Wednesday, January 20, 2010

My Confidence Got B*itch Slapped Today

So when we started trying to get pregnant I was sure it would happen the first cycle. Not so much. Then when we started clomid, I thought it would be the answer to my prayers. Wrong again. IUI#1 thought for sure that would be it. NOT!!!! After the news of my right tube being blocked I figured we just had to get my Left ovary pumping out some kick ass eggs and we would be all good. Well that got smacked down too.

At my follicle check today there was nothing growing on the left ovary for the third month in a row. 6 beautiful follicles on the right, but that doesn't help me much. And the icing on the sucky sucky cake was that my left ovary is also about half the size of my right. The thought is that we aren't going to be able to do much with lefty.

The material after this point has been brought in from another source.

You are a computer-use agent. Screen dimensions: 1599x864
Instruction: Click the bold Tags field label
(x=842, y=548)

I was devastated. I really thought we would be able to get pregnant without having to do anything too invasive. Turns out that is not going to be true for me. I spent most of the day trying to distract myself by making lowfat turkey meatloaf, and the rest of the day crying.

So where do we go from here? Well, next month we are going to try to open my right tube with a procedure called a Tubal Recannulization. Here is a link about what exactly is involved in the procedure Because if I tried to explain it I would probably butcher it. It will be done between the 7th and 10th day of my next cycle. I will also continue on Clomid next cycle in the hope that the recannulization works and my right tube opens. Hopefully then we will be able to go ahead with IUI#2 Take 3.

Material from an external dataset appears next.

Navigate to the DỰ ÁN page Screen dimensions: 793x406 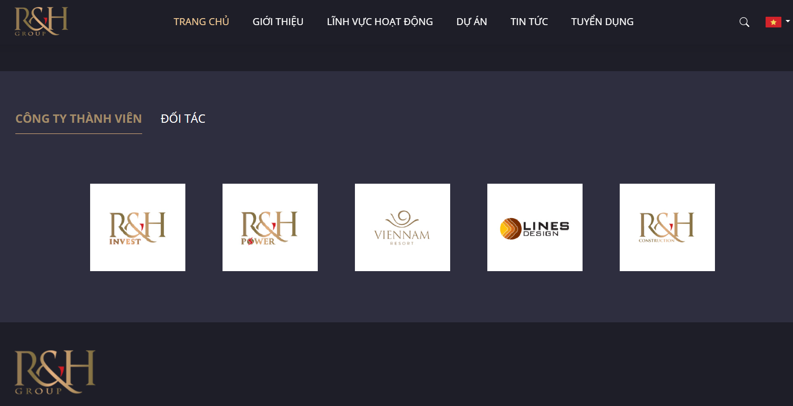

Now, if I don't get pregnant on the next cycle then we will be moving onto IVF. I am lucky enough to have 100% coverage for 3 IVF cycles. Thankfully my company's headquarters is based in Maryland, and they have some pretty rocking state mandated infertility coverage. There is a possibility that the IVF meds will not be covered. If that is the case we may have to take a couple months off to save up for the drugs, which can run $3000-$5000. Ouch.

In addition, before I move onto IVF my RE would like me to lose some weight. He said he doesn't have a strict limit on weight for IVF, but he would like to see me lose about 40-50 pounds. The reason why they want the weight lose is because right now it can be hard to find and see my ovaries. Usually the internal ultrasound is pretty painful for me because the tech has to push so hard to see anything. So the hope is that the more weight I lose, the easier it will be to see my ovaries. Hence the making of the low-fat turkey meatloaf this afternoon.

Trying to lose weight quickly will be a challenge with my Crohn's and buldging disk, but I am determined to get PG. The one thing I have always know was that I wanted to be a Mom. And if I have to give up eating some of my favorite foods to do that, I will. Don't worry though, I will never give up baking. Just might have to change my recipes to lower fat options. Could be fun right? Maybe?